◆ **Exercise directions**: Replace "dropdown" with "menu" in the listing lines between the one holding "Viewport: 919px width, 483px" and the one holding "Viewport: 1317px width, 571px", inclusive. Give back only those lines, with everything else unchanged.

◆ **Task input**:
* Start *

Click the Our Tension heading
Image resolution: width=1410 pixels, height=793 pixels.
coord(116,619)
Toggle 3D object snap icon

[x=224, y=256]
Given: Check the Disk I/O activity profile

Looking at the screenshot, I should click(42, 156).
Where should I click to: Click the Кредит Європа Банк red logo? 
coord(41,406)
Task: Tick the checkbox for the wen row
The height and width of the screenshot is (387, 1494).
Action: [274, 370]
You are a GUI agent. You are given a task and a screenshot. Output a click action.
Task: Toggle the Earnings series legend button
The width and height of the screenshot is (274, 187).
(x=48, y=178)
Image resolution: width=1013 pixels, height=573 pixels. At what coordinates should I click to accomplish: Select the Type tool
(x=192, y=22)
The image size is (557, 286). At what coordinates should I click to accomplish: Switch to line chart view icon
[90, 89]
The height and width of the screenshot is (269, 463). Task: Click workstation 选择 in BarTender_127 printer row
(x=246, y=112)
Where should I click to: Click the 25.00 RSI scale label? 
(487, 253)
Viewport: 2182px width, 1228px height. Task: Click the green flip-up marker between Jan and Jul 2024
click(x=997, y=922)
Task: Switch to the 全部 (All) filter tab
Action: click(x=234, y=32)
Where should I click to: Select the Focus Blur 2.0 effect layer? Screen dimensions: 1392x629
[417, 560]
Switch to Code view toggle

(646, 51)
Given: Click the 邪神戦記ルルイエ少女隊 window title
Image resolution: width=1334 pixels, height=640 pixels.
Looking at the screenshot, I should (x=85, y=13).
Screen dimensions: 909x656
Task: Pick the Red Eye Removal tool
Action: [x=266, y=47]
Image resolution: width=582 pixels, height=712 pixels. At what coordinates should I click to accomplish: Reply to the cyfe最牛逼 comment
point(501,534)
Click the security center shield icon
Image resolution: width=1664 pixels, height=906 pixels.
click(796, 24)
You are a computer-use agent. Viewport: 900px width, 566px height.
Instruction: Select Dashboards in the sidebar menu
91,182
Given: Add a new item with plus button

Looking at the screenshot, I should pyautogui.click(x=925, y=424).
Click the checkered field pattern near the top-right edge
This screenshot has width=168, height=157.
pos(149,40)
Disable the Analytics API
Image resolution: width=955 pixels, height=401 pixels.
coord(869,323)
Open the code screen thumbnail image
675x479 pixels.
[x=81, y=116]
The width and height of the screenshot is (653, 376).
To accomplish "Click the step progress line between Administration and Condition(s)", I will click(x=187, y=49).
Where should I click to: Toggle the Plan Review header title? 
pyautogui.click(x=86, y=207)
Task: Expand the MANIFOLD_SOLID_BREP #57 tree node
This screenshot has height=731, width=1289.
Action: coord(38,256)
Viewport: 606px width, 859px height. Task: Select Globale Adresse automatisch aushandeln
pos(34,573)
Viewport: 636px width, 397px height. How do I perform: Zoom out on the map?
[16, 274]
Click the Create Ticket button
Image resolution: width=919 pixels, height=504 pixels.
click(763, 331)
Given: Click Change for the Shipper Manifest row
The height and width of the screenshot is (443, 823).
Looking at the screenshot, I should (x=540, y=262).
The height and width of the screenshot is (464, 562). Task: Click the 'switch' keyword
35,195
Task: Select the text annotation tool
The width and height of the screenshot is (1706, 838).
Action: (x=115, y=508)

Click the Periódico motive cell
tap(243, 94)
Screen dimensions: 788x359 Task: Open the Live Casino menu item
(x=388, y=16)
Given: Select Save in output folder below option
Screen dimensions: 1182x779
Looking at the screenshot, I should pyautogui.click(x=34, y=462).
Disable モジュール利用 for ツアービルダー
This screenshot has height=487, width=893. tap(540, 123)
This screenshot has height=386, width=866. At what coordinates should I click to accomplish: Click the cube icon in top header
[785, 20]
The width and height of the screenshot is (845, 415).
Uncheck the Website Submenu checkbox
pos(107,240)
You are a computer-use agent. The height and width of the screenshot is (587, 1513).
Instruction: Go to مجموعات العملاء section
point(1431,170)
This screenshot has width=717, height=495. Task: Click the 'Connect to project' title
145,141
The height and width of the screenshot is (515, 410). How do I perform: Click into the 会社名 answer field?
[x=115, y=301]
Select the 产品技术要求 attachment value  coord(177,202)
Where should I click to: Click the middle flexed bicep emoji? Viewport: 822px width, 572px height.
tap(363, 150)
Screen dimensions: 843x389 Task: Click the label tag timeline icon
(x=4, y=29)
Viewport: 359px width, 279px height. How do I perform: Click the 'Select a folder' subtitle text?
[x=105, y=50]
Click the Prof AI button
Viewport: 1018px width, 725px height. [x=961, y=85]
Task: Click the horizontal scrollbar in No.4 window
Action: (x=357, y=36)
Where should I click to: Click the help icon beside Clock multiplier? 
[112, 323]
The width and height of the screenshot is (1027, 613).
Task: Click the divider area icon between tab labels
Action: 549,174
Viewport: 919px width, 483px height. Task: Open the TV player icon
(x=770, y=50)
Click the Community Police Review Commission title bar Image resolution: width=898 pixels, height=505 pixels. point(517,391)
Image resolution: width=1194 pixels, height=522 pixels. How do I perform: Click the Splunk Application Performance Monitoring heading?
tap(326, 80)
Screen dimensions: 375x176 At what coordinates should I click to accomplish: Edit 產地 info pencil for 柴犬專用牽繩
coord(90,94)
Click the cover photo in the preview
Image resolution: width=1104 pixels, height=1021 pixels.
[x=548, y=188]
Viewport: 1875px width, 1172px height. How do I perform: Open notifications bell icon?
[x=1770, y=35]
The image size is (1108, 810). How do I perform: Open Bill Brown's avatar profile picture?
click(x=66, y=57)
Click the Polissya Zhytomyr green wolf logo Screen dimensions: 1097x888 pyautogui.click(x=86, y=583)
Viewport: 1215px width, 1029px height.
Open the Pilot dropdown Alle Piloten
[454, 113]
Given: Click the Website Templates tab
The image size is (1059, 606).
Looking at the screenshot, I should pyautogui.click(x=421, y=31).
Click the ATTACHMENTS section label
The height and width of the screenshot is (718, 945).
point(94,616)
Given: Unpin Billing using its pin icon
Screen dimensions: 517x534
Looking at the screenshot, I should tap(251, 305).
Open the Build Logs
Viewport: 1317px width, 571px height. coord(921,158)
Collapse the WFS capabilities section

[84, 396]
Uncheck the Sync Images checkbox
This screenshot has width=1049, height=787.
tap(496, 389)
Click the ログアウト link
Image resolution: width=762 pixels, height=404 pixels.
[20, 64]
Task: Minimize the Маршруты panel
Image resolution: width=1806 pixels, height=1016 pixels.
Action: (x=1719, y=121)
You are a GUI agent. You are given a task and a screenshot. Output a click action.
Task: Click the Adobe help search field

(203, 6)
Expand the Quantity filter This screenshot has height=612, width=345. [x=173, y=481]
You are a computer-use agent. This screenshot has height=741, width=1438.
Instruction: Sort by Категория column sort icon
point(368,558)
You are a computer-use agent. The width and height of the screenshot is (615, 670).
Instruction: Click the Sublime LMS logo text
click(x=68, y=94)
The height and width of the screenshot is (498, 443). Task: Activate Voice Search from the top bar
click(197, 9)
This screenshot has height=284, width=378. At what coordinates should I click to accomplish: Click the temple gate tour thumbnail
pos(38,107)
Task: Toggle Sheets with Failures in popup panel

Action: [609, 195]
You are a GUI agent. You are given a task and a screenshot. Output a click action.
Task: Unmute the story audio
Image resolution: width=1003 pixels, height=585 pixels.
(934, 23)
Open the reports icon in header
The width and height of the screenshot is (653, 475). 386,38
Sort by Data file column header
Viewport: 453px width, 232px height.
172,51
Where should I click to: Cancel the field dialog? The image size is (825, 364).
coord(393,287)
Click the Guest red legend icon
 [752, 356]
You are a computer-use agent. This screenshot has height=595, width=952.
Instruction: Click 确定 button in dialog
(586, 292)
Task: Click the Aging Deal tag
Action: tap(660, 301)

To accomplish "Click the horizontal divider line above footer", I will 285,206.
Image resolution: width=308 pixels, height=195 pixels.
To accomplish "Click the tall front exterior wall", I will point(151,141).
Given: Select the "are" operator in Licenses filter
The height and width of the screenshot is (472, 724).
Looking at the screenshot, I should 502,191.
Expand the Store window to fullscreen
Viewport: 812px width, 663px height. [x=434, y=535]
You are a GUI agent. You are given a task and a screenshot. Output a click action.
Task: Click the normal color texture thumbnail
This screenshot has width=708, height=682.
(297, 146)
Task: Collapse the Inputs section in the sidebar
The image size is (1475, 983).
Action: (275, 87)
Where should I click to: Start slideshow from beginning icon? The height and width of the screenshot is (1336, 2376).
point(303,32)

* End *

◆ **Finished exercise**:
Viewport: 919px width, 483px height. Task: Open the TV player icon
(x=770, y=50)
Click the Community Police Review Commission title bar Image resolution: width=898 pixels, height=505 pixels. point(517,391)
Image resolution: width=1194 pixels, height=522 pixels. How do I perform: Click the Splunk Application Performance Monitoring heading?
tap(326, 80)
Screen dimensions: 375x176 At what coordinates should I click to accomplish: Edit 產地 info pencil for 柴犬專用牽繩
coord(90,94)
Click the cover photo in the preview
Image resolution: width=1104 pixels, height=1021 pixels.
[x=548, y=188]
Viewport: 1875px width, 1172px height. How do I perform: Open notifications bell icon?
[x=1770, y=35]
The image size is (1108, 810). How do I perform: Open Bill Brown's avatar profile picture?
click(x=66, y=57)
Click the Polissya Zhytomyr green wolf logo Screen dimensions: 1097x888 pyautogui.click(x=86, y=583)
Viewport: 1215px width, 1029px height.
Open the Pilot menu Alle Piloten
[454, 113]
Given: Click the Website Templates tab
The image size is (1059, 606).
Looking at the screenshot, I should pyautogui.click(x=421, y=31).
Click the ATTACHMENTS section label
The height and width of the screenshot is (718, 945).
point(94,616)
Given: Unpin Billing using its pin icon
Screen dimensions: 517x534
Looking at the screenshot, I should tap(251, 305).
Open the Build Logs
Viewport: 1317px width, 571px height. coord(921,158)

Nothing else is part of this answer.